**Input material:**
★ ★ ★ ★

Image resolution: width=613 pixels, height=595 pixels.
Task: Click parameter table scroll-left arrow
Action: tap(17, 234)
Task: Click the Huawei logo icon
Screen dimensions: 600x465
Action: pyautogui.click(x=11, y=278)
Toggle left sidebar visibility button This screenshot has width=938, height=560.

★ ★ ★ ★

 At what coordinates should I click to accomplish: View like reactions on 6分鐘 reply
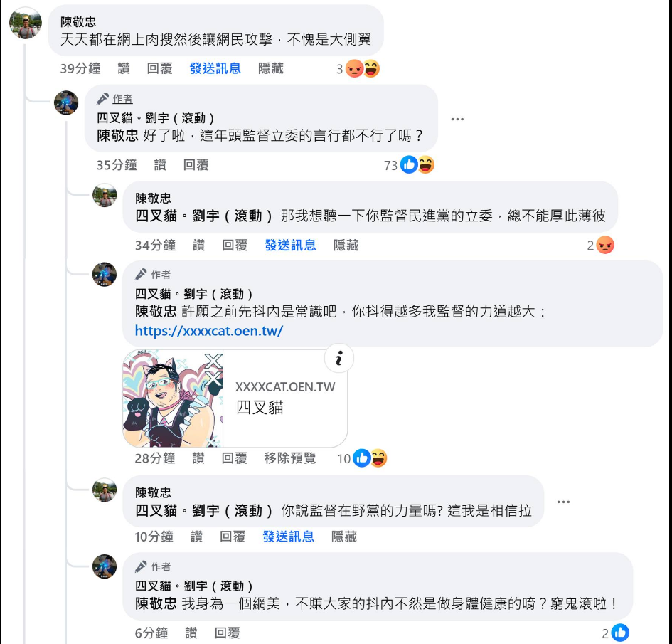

★ ★ ★ ★

**Goal of the exercise:** Please copy the lines from the one containing "Image resolution: width=613" through the one containing "Toggle left sidebar", exactly as they appear.

**Result:**
Image resolution: width=613 pixels, height=595 pixels.
Task: Click parameter table scroll-left arrow
Action: tap(17, 234)
Task: Click the Huawei logo icon
Screen dimensions: 600x465
Action: pyautogui.click(x=11, y=278)
Toggle left sidebar visibility button This screenshot has width=938, height=560.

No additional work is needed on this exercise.